W olfgang schaute ihm lange nach mit einer aus Bewunderung und Mitleid gemischten Empfindung. »Giebt es denn kein Mittelding zwischen Diogenes und Alexander? Und muß man Ambos sein, wenn man der grausamen Kraft des Hammers ermangelt?«

Er trat in den Park und schlenderte zwischen den Hecken und Büschen auf den ihm jetzt schon so vertrauten Wegen ziellos umher. Die Stunde, wo zur Nacht gespeist wurde, war noch nicht da, und weil Wolfgang wußte, daß er heute in dem öden Zimmer allein an der Tafel sitzen würde, so beeilte er sich nicht eben in's Schloß zu kommen. Ueberdies war der Abend herrlich. In den dichten Gebüschen schlugen unzählige Nachtigallen, würziger Duft stieg aus dem Blüthenmeer auf und erfüllte die kühle, labende Luft; ein breiter, safranfarbiger Streifen umsäumte den westlichen Horizont, und goldgeränderte Wölkchen schwammen hier und da in dem lichtgrünen Aether, während schon graue Schatten die hohen Hallen unter den uralten Bäumen erfüllten.

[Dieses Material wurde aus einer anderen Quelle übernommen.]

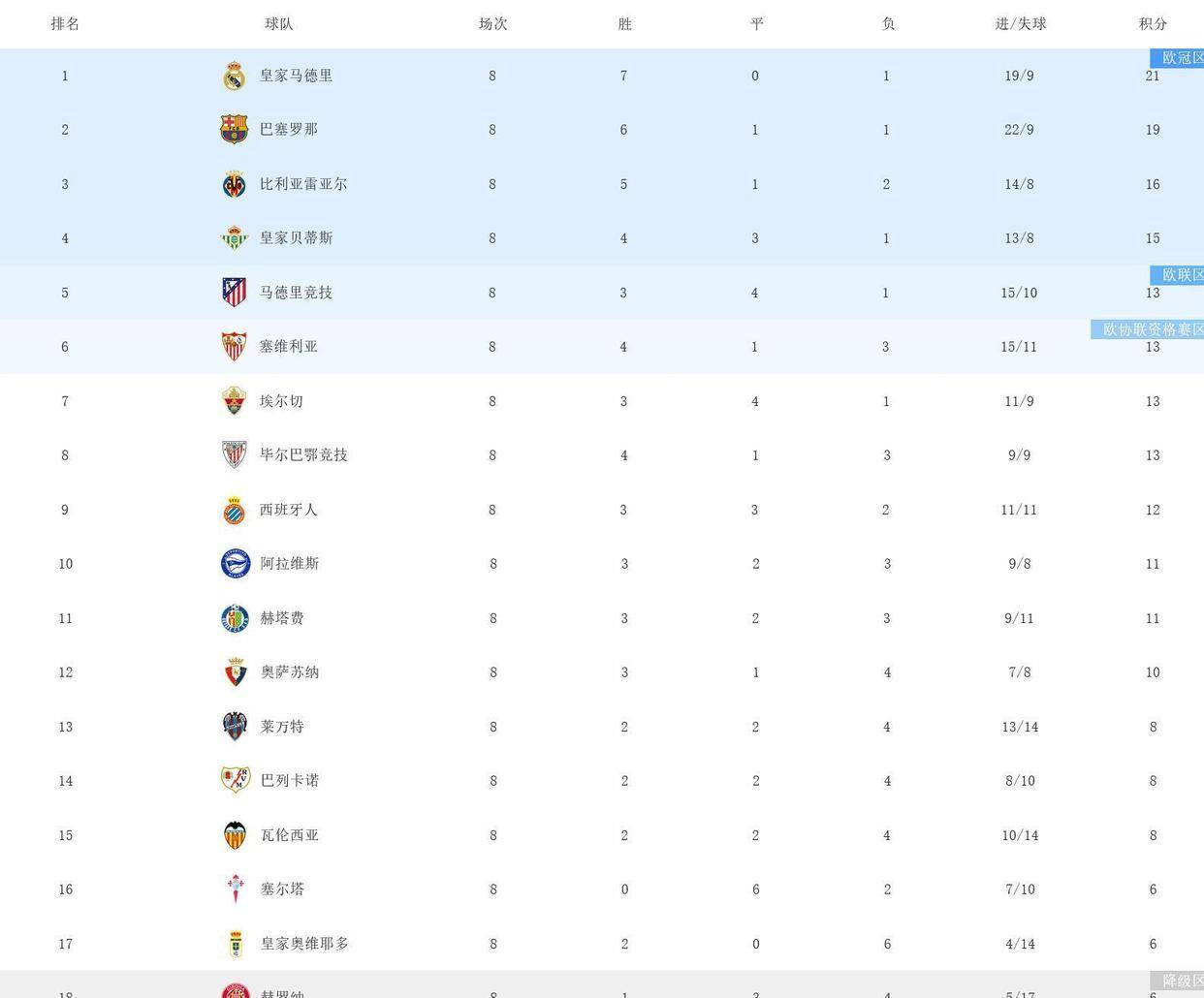Screen dimensions: 1204x998
Task: Click the Barcelona club crest
Action: coord(234,130)
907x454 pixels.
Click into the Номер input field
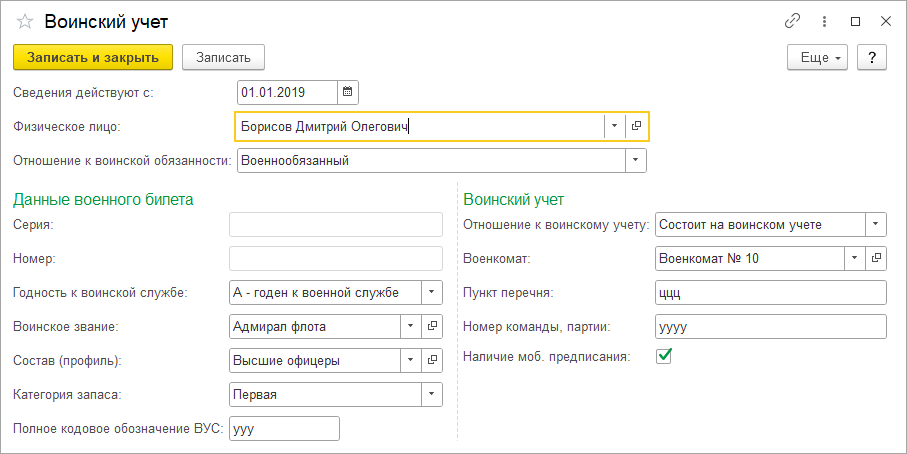[336, 258]
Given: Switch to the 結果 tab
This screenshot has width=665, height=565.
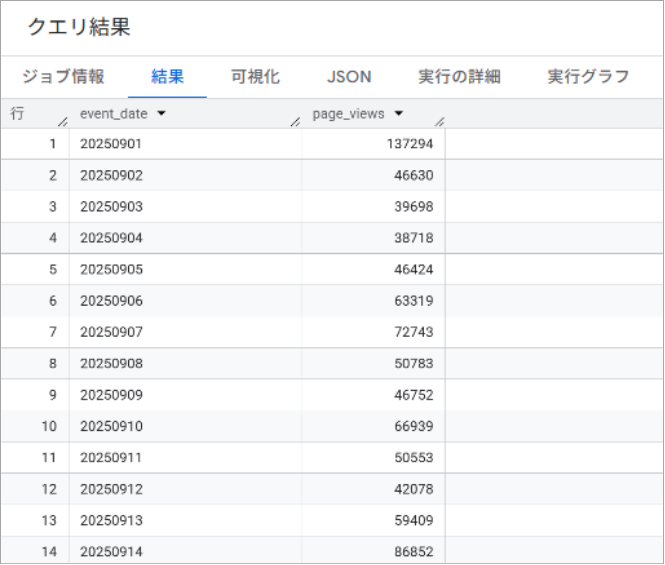Looking at the screenshot, I should click(x=167, y=77).
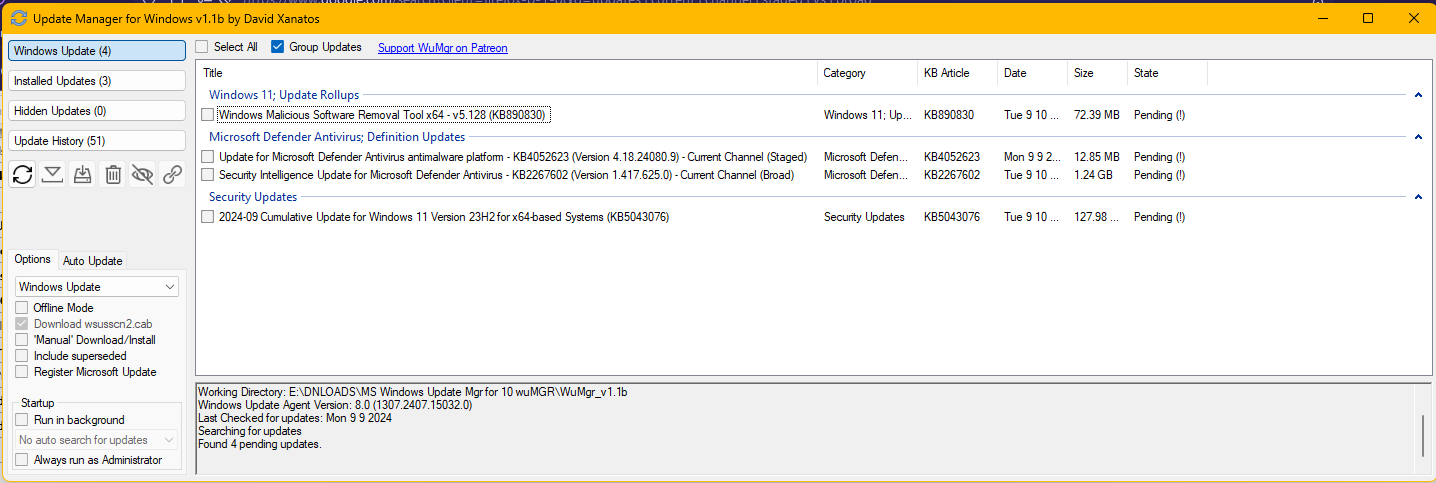Click the download updates icon

tap(53, 175)
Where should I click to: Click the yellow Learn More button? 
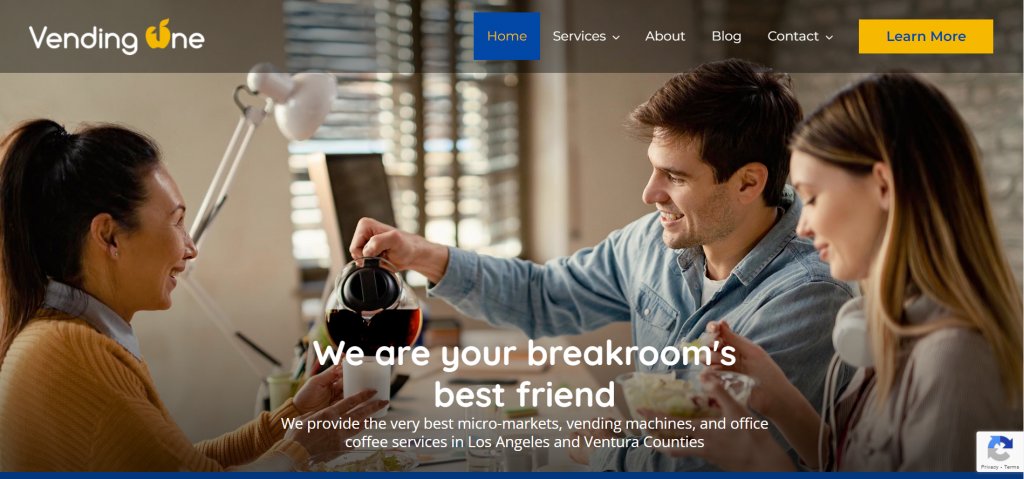925,37
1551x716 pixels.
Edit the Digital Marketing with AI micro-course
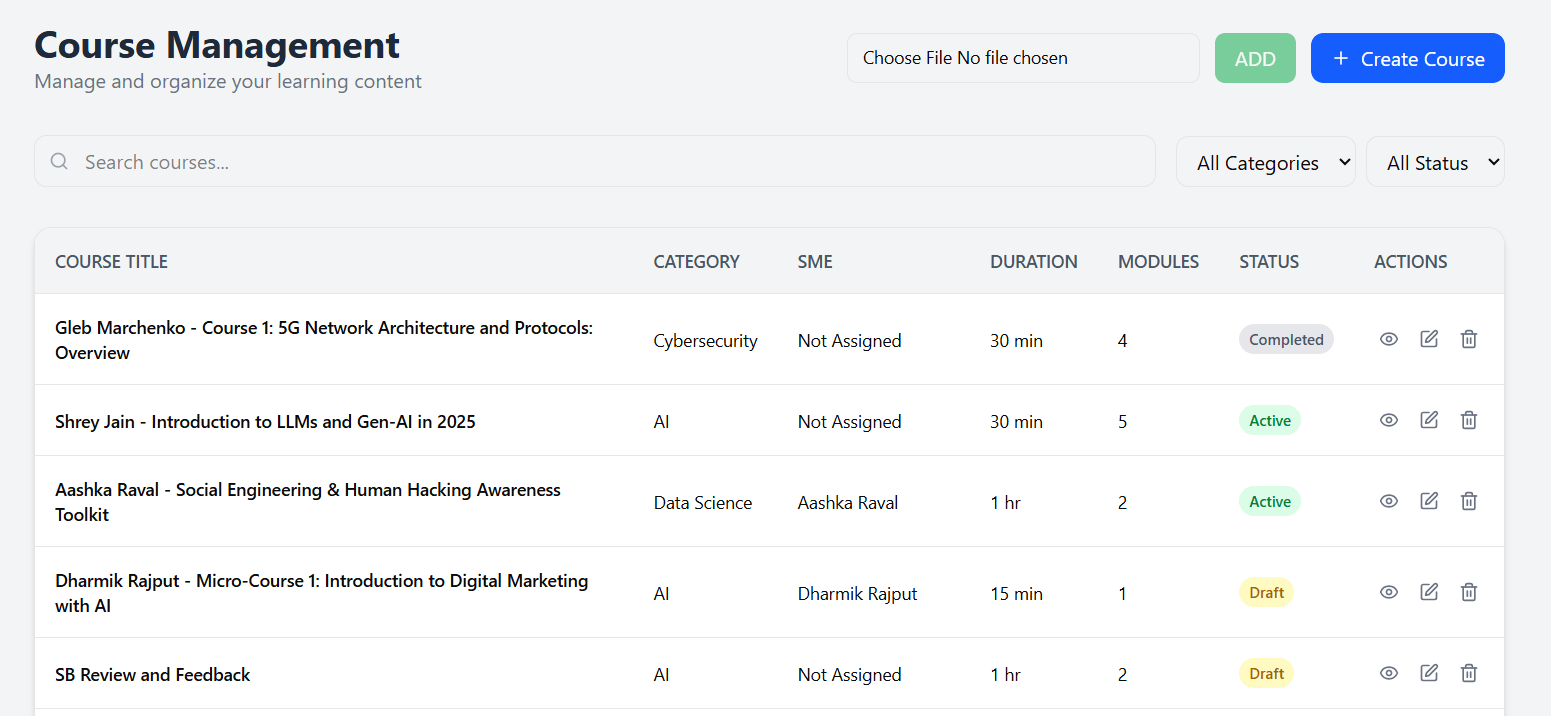(1428, 591)
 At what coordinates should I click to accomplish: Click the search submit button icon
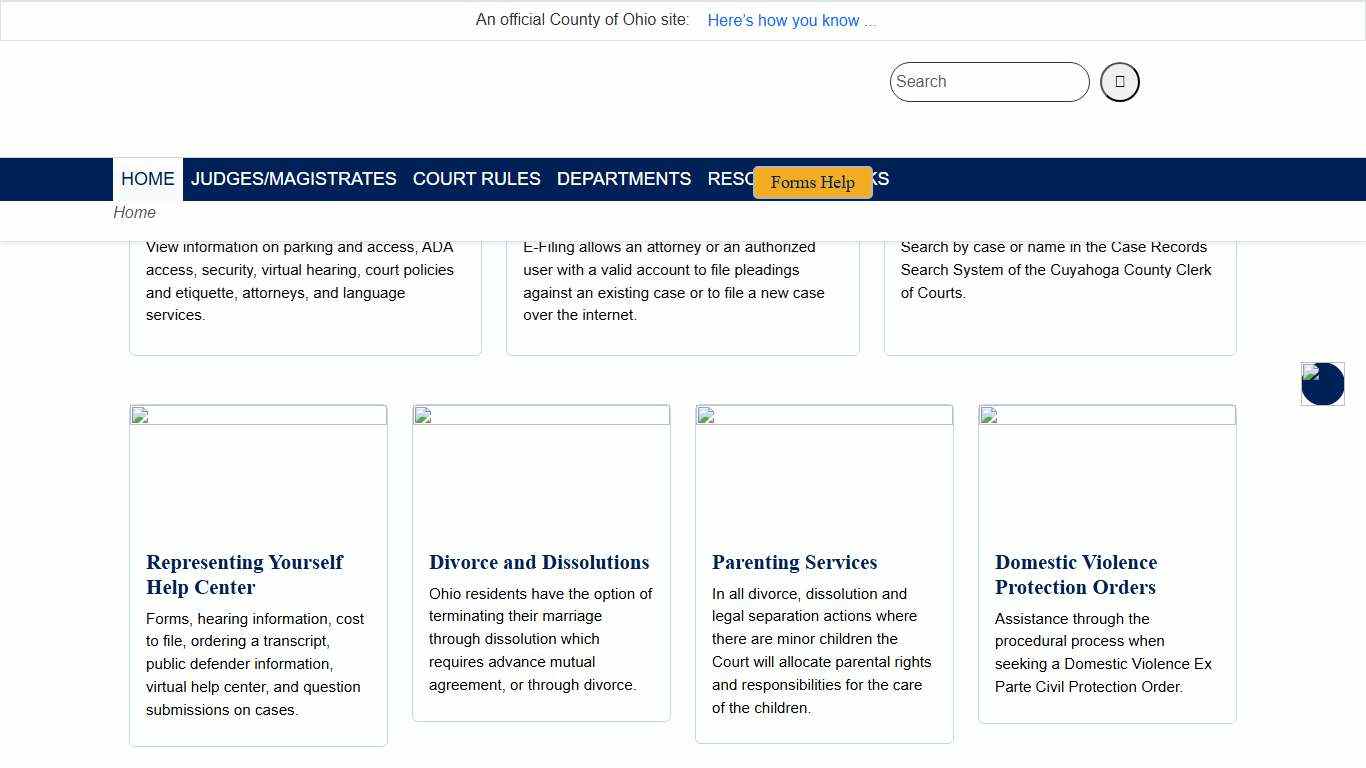[x=1119, y=82]
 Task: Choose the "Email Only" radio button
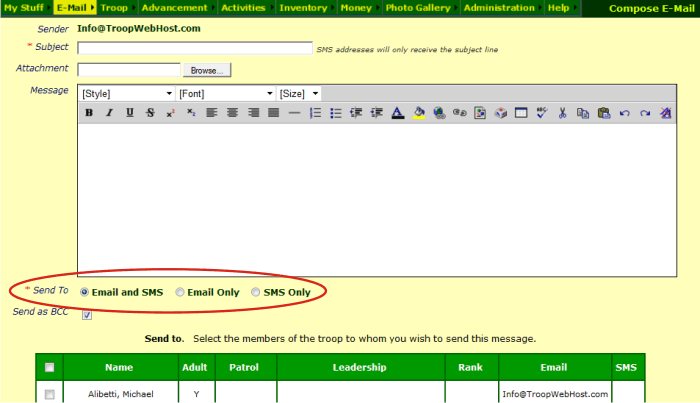(180, 292)
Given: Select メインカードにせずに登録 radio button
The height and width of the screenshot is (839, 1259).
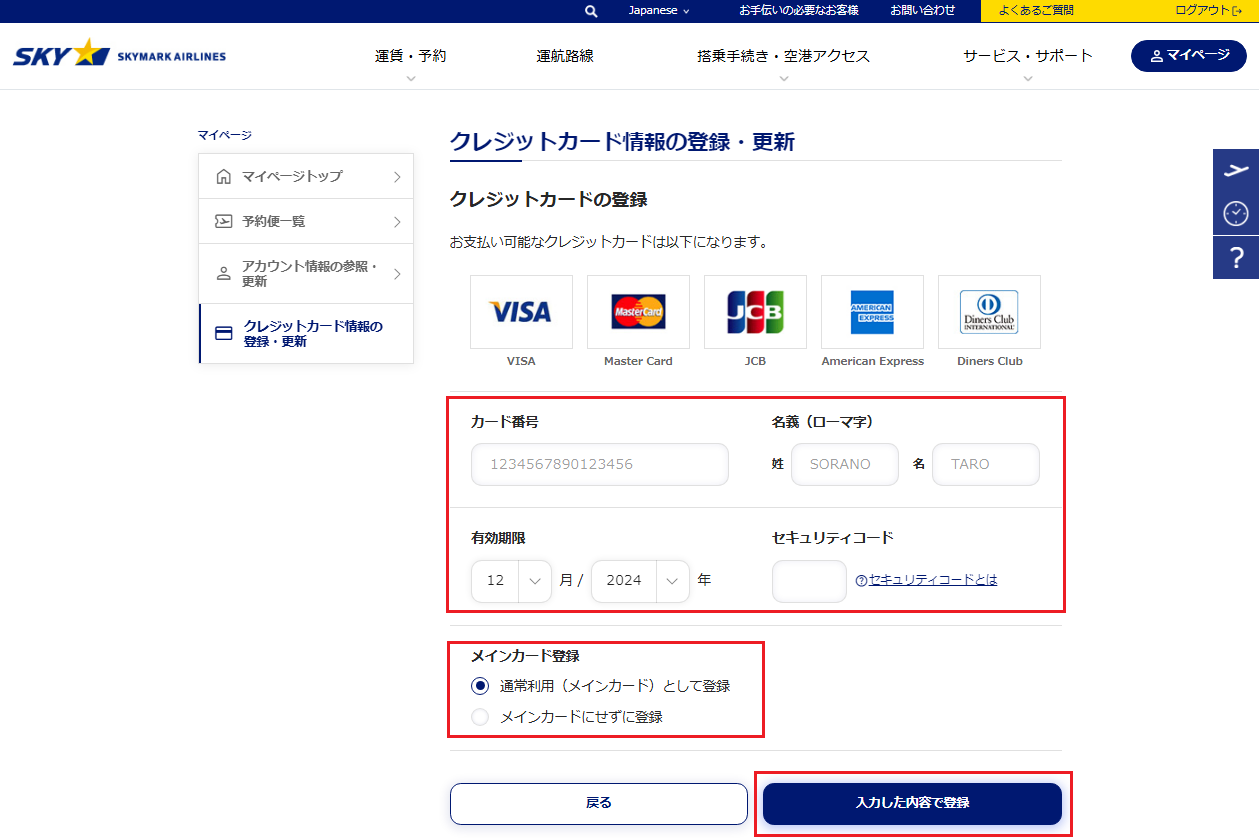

Und allgemach wurden die Schatten dunkler und breiter: über den Wipfeln eines Boskets schwärzlichen Nadelholzes schimmerte aus dem glanzloseren Himmel ein einzelner goldener Stern.

Wolfgangs Blicke waren auf den Stern gebannt, bis in's Herz hinein leuchtete ihm der milde Schein. Die Erregung aus dem seltsamen Gespräch mit dem Schulmeister bebte in seiner Seele nach, aber in weichen weiten Schwingungen, wie die fernsten Kreise, die von einer herabgefallenen Frucht auf dem glatten abendlichen Spiegel eines stillen Gartenteiches verzittern. Gedanken der Liebe füllten seine Seele, aber nicht jener Liebe eines träumerischen Philantropen, sondern jener energischen, jugendfrischen Liebe, die in zwei schönen braunen Augen die ganze Welt versunken sieht. »Warum soll ich nicht in dem einen schönen Stern dort den ganzen Sternenhimmel anbeten? Sein goldenes Gefunkel entrückt mich dieser dunkeln Erde gewaltiger, als dies der Anblick all' der Myriaden flimmernder Gestirne vermochte! Nein, ich will über der Menschheit nicht den Menschen vergessen; ich will um der Zukunft willen nicht die Gegenwart verträumen. Ich will die Menschen lieben, aber bei den Einzelnen will ich anfangen, bei den Einzelnen und vor Allen bei Dir, Du süßes Mädchen, deren Augen so göttlich leuchten, wie jener Stern, deren Stimme so süß klingt, wie der Gesang der Nachtigallen, deren holdes Wesen mich labt, wie diese balsamische, blüthenduftathmende Luft …«

Eine selige, dithyrambische Stimmung, wie er sie nie gekannt, ergriff den Jüngling. Der nachdenkliche, oft düstere Ernst, in den ihn allzufrühe schmerzliche Erfahrungen, die Enge seines Lebens, die strengen Anforderungen seiner Studien gezwungen hatten, fiel von ihm ab wie ein klösterlich Kleid. Es war ihm, als ob er jetzt erst lebe, als ob er jetzt zum erstenmale sich seiner Jugend und seiner Kraft bewußt würde, als ob das Bild schmerzlicher Entsagung, welches ihm der menschenscheue Heilige in der Einsamkeit seines Thurmes gezeigt, das so lange zurückgedrängte leidenschaftliche Verlangen der Jugend nach Glück, nach Liebe, nach vollkräftigem Genuß des Daseins in ihm entfesselt hätte …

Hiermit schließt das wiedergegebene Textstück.